# [What the task requires]
Extend the passage on the private sector in Arab economies, beginning right after its final sentence.

How can you support the growth of the private sector if you do not have a genuine private sector? In the discussion about the problems faced by the private sector, the issue is that in this region, in most countries, I am not sure if what goes by the name of private sector is genuinely a private sector. What you have is a certain politically well-connected set of companies or individuals who, through relations with the state, generate high revenues. And this is fundamentally the main reason why we have a very low rate of investment. Without investment you cannot have jobs. If you want investment you need to have a private sector that is based on the rules of the market, where you make a profit if you are efficient and produce good quality products that can be offered at a reasonable price.

So the next thing we need to do is make sure that the rules of the game are changed, that there is popular participation in defining the rules and the enforcement of those rules. We have no effective, functioning, consumer protection laws or effective implementation of laws with regard to labour rights. So neither labour nor consumers have any rights. How can you have a functioning private sector if those who are the main producers do not have any rights and those who are the main consumers do not either? Hopefully in a post-Arab Spring environment we will have the growth of civil society, so there will be an increasing number of consumer rights advocates, there will be an emergence of genuinely free trade unions, the emergence of genuine employers’ associations rather than employers’ associations that are politically controlled. Then you can have meaningful social dialogue, in the course of which, how the pie is divided is agreed, and there are open discussions of trade-offs.

How do you divide what you have? You do it by having rules in place to decide on what happens when as a result of a policy choice some people lose. We have no system for that. So effectively the losers have no recourse. And those who gain do not have to share whatever they gain with anybody else. That is very peculiar. In any normal society you have a system for this.

And because of a fundamentally problematic structure, even things which are positive do not seem to lead to positive results here. We have looked at the extent of trade opening in the region. The share of trade in GDP has gone up substantially over the past ten or fifteen years, but we do not see any benefits emerging from that because the region has not been able to integrate into the global value chain in a proper sense. We have simply opened up the economy to increased imports, which are partly responsible for adding to the unemployment problem.

Productivity growth has been mentioned. How can you have productivity growth if the economy is dominated by non-traded goods? If you look at the structure of the economies in most Arab countries, a huge share of GDP comes from minerals, which do not employ large numbers. But they produce substantial rents which are divided by the state and lead to the emergence of a non-traded service sector where you have very low productivity. The sector that actually produces productivity growth is the productive sector. And we find that the productive sectors have suffered throughout the region, and this is not purely an economic problem.

Collected data entries
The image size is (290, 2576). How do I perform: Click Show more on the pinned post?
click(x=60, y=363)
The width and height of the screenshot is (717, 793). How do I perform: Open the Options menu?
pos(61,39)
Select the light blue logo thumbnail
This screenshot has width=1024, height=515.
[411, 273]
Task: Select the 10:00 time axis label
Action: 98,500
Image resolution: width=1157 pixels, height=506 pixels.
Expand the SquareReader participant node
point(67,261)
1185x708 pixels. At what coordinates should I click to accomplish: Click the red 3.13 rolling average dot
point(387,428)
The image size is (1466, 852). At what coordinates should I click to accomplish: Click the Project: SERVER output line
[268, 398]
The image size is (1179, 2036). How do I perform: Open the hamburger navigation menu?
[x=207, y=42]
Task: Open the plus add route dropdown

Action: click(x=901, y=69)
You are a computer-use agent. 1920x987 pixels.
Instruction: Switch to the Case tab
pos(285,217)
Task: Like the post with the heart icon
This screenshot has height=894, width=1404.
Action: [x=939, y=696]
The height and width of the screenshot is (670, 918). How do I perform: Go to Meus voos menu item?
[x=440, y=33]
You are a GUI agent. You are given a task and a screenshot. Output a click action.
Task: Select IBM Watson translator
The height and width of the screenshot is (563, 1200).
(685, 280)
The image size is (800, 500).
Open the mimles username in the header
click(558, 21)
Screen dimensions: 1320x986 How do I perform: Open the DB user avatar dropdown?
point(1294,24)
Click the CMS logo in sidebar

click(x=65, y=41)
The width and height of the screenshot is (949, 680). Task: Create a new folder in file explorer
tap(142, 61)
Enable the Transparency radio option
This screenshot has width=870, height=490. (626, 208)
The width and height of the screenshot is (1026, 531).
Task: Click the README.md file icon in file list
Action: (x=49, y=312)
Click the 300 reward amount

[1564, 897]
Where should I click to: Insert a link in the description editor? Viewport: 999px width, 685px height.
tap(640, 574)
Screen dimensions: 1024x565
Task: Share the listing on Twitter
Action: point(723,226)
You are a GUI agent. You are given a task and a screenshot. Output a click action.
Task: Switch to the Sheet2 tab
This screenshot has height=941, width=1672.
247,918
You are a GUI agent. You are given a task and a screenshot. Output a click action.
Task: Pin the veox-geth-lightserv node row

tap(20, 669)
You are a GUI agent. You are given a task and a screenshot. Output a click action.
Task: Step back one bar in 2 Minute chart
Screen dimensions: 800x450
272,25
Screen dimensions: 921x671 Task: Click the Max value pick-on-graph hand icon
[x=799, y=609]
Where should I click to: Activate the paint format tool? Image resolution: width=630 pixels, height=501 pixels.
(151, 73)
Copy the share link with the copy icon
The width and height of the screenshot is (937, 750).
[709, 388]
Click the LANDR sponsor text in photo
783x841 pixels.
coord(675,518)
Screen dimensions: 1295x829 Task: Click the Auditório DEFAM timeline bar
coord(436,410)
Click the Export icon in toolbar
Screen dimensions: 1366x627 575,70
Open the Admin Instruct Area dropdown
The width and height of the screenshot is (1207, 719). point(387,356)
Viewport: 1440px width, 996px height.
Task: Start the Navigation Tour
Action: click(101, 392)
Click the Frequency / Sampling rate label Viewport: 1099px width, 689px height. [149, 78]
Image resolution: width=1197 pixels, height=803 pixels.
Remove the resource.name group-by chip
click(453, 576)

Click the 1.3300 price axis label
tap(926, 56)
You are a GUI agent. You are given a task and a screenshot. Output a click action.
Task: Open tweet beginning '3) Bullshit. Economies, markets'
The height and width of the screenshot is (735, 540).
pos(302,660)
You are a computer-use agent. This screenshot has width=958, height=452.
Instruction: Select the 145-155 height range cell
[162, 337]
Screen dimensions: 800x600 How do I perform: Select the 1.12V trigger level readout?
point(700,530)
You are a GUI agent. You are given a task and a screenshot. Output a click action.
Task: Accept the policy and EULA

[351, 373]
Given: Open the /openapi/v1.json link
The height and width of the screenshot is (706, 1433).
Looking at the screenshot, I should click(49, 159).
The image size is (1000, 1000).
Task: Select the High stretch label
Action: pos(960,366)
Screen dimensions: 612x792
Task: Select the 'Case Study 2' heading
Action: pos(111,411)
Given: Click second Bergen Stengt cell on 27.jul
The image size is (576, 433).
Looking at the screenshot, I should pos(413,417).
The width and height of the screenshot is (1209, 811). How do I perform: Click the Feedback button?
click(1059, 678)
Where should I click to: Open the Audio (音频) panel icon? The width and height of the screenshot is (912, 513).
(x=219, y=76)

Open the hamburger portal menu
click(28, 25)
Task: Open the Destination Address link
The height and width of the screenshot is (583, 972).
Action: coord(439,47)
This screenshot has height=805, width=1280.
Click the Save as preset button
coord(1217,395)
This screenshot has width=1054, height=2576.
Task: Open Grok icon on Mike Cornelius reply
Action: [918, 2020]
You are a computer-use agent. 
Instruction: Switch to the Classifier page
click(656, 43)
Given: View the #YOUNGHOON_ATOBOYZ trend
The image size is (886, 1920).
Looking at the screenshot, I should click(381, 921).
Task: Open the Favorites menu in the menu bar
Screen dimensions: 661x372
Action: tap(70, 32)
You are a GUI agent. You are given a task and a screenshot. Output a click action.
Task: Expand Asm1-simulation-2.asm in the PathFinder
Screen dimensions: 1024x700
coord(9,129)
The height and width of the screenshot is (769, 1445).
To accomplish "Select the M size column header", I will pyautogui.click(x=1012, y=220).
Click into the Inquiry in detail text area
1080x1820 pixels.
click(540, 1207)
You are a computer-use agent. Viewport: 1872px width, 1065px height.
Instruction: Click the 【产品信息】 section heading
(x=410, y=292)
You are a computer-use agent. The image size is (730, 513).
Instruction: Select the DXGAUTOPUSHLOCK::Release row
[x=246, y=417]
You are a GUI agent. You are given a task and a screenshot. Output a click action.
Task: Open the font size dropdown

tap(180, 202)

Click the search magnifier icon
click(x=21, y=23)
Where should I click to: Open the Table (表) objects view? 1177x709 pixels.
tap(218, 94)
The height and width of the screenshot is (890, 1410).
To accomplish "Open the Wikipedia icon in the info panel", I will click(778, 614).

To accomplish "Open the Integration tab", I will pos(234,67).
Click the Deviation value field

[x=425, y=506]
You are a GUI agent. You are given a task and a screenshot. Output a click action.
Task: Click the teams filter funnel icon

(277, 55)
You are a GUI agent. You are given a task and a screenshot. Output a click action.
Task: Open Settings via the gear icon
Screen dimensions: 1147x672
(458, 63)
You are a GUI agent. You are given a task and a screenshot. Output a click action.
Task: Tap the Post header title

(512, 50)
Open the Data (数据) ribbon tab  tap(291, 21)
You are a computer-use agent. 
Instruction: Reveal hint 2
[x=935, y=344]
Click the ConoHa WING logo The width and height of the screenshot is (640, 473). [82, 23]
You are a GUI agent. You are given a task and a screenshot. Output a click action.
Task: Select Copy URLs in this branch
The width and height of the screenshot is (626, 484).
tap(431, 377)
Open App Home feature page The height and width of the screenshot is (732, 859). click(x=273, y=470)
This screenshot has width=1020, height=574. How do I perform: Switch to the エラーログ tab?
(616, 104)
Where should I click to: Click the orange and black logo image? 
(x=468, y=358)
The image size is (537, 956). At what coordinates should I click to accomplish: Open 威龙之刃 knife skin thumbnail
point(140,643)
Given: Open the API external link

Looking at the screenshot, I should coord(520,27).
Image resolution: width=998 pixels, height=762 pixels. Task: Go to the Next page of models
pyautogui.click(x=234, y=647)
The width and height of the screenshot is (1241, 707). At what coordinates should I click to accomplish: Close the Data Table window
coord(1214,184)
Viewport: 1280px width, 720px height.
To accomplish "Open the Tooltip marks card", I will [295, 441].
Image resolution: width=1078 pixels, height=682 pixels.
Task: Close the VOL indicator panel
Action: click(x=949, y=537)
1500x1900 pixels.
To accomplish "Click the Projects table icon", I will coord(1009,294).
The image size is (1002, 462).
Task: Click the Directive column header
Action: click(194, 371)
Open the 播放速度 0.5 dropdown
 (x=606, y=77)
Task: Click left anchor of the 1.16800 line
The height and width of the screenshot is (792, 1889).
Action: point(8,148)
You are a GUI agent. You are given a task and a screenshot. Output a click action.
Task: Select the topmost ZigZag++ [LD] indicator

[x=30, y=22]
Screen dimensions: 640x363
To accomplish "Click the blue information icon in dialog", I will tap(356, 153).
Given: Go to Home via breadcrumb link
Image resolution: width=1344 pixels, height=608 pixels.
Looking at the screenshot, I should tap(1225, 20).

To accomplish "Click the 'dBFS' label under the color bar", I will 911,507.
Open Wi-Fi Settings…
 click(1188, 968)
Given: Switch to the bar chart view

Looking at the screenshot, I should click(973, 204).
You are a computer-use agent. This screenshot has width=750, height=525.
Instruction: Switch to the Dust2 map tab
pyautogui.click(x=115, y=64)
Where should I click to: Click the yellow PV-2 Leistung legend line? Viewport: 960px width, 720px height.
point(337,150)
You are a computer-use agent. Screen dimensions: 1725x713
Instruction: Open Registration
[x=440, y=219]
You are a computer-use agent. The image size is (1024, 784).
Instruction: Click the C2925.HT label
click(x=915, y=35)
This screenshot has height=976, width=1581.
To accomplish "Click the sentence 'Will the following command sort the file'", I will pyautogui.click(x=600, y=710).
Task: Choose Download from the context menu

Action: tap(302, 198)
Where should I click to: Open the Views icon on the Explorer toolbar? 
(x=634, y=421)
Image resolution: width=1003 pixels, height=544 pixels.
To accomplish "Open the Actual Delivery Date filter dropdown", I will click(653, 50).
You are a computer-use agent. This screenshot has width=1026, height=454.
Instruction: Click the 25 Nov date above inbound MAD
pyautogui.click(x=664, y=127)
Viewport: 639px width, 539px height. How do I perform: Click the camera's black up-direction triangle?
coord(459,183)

# [Exercise output]
Water management issues are definitely a problem. For example, in Yemen the main reason why they could not raise the price of diesel was because those farmers are politically very strong and therefore demand access to cheap diesel. This allowed them to deplete the water resources, which means that in a few years time there will be nothing left. There is no economic solution to this problem. You need to change the power game. So long as those who rule the country are in debt to those who produce that, this problem will continue.

Torek Farhadi. Programme Coordinator, Enhancing Arab Capacity for Trade (EnACT), International Trade Centre (ITC)

Having travelled in the Middle East for the last ten years, and almost monthly since the Arab Spring, I would say that the Arab Spring plays out differently from country to country. In Egypt, after the overthrow of President Mubarak, after the revolution, the element of continuity has really been the army. So on the surface, one could say that despite the spectaculars of the revolution, it just amounted to the pushing out of President Mubarak and some of his team, but then the rest of the actors in power are still the same: the army, which still has great control of the economy. In the case of Egypt, I happen to think that in the short run, the army having control of part of the economy is an element of stability and continuity. 

The army is part of the economic model of the country. Attempting to change that overnight would lead to massive layoffs at army owned economic operations. Primary goods and prices would go up and it would result in the price of bread going up and the price of most staples Egyptians buy. It would lead to major instability.

Obviously, in a different setting this set up does stifle competition in the private sector. But today I think what we need in Egypt is stability over this period that will continue for three to four years of uncertainty.

We wanted elections, we have elections. We wanted peaceful elections, we had peaceful elections. Yes, now the Islamists are in Parliament but this has come out of a democratic process. Now what’s important is that we have to open communication channels to the new elected leaders. We have to realise that for the most part, these new leaders have no experience of governance, they have never been in political office before. They need our help!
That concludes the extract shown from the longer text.